Retrato de un niño con fusta llevando una cabra con correa.

            He acabado en una exposición de pinturas de niños, en la Casa del Cordón donde la tristeza indefinida, inasible, se ha adensado en los cuadros de niños que allí hay. Niños atrapados en trajes de adulto, niños vestidos de niña como parece que era la costumbre de la época, hasta los siete años, niños en casaca o con capas de armiño, con un cetro en la mano o, en el siglo XIX, con raros juguetes que eran signo de estatus. Agrupados en las salas de los dos pisos de la Casa del Cordón, sin otros cuadros, otros géneros, que alivien la opresión, me parecía asistir a un tipo de terror que venía de la historia, aunque todos ellos eran hijos de la aristocracia o de la burguesía, niños ricos a los que se ahormaba para hacer de ellos adultos sin tacha.
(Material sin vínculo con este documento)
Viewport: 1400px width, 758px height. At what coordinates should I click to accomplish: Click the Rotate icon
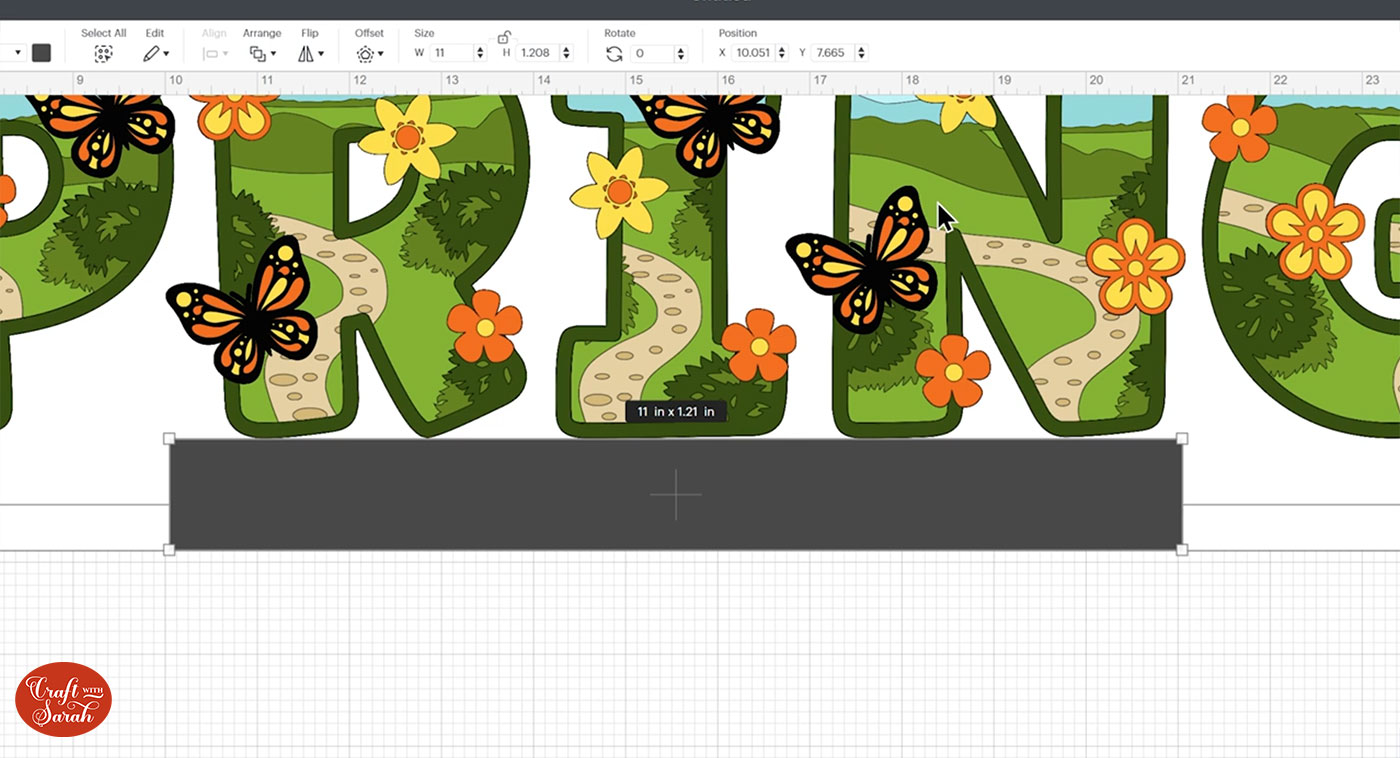point(614,54)
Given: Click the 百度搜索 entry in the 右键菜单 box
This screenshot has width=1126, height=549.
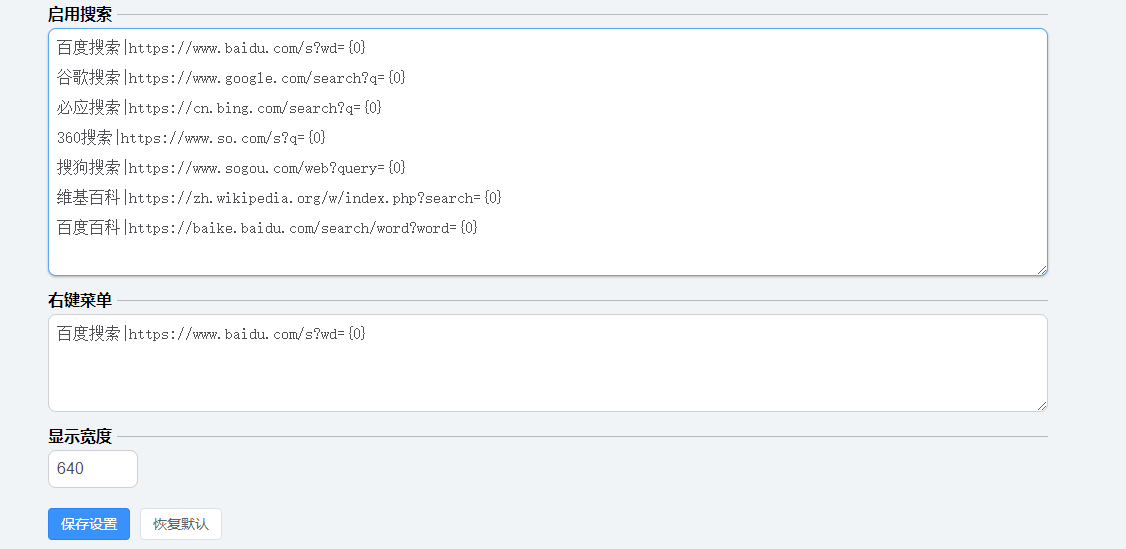Looking at the screenshot, I should [x=211, y=334].
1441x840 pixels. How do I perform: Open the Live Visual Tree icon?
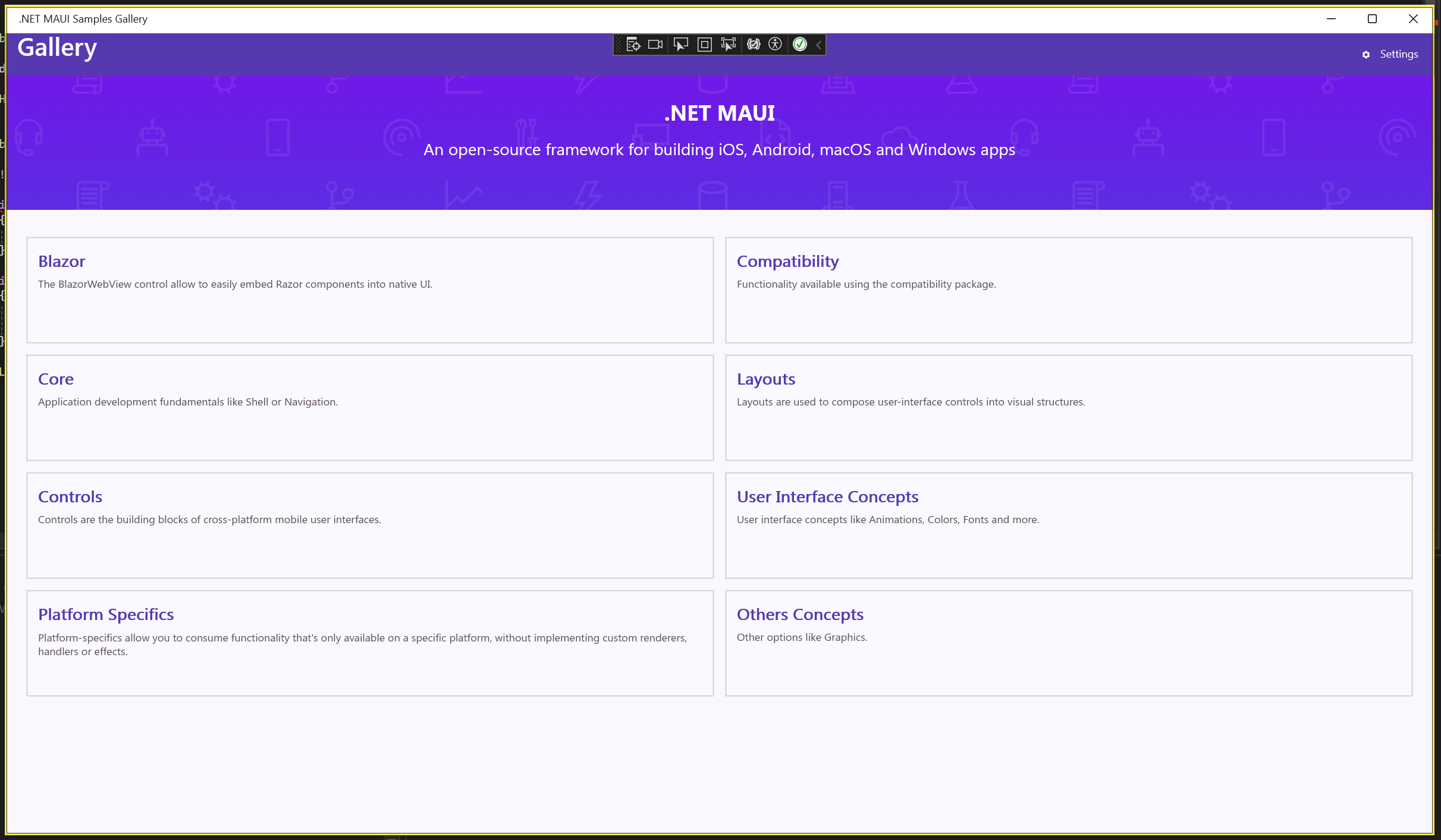coord(633,45)
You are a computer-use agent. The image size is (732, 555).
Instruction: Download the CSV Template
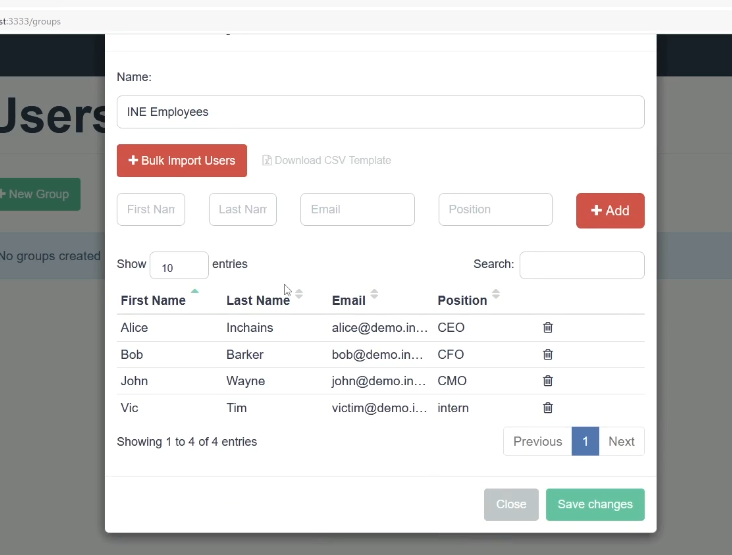[327, 160]
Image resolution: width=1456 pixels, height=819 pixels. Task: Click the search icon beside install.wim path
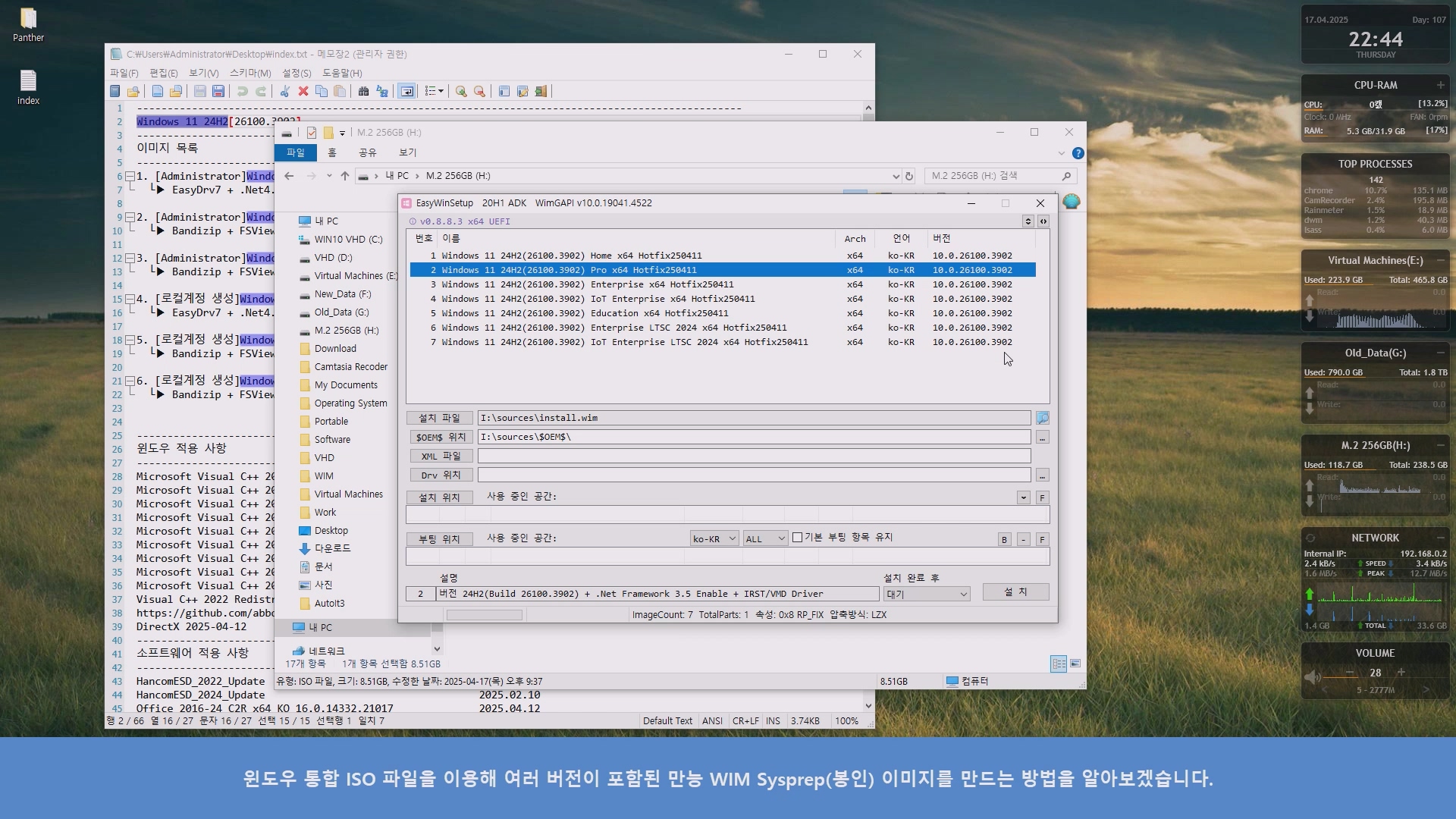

Contribuía a ello la compañía en que se les mostraba, animales inverosímilmente desproporcionados, con las cabezas enormes o las patas delanteras rígidas, con más cuerpo que el de los niños a los que hacían compañía. Estos los tienen con unas riendas inútiles porque ninguno hace ademán de escapar o de inquietarse. Rígidos como los propios niños, asistiendo ambos a una sesión de tortura que consistía en abandonar su naturaleza para posar delante de un pintor que había de sacar de ellos lo que habían de ser en el futuro, lo que de ninguna manera podían ser mientras posaban. Cuadros horribles en los que se puede seguir la traza de la época, el paisaje holandés, la moda inglesa, los interiores burgueses, cuyo valor principal es ser signo de un tiempo pasado.

Después se ha echado a llover con fuerza, largamente, sin descanso.